• _WHAT TO PRODUCE_
The records below need to be printed in full. Keep each one exact.

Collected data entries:
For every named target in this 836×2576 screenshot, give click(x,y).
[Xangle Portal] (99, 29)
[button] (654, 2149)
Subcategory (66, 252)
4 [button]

• _RESULT_
For every named target in this 836×2576 screenshot, give click(x,y).
[Xangle Portal] (99, 29)
[button] (654, 2149)
Subcategory (66, 252)
4 [button]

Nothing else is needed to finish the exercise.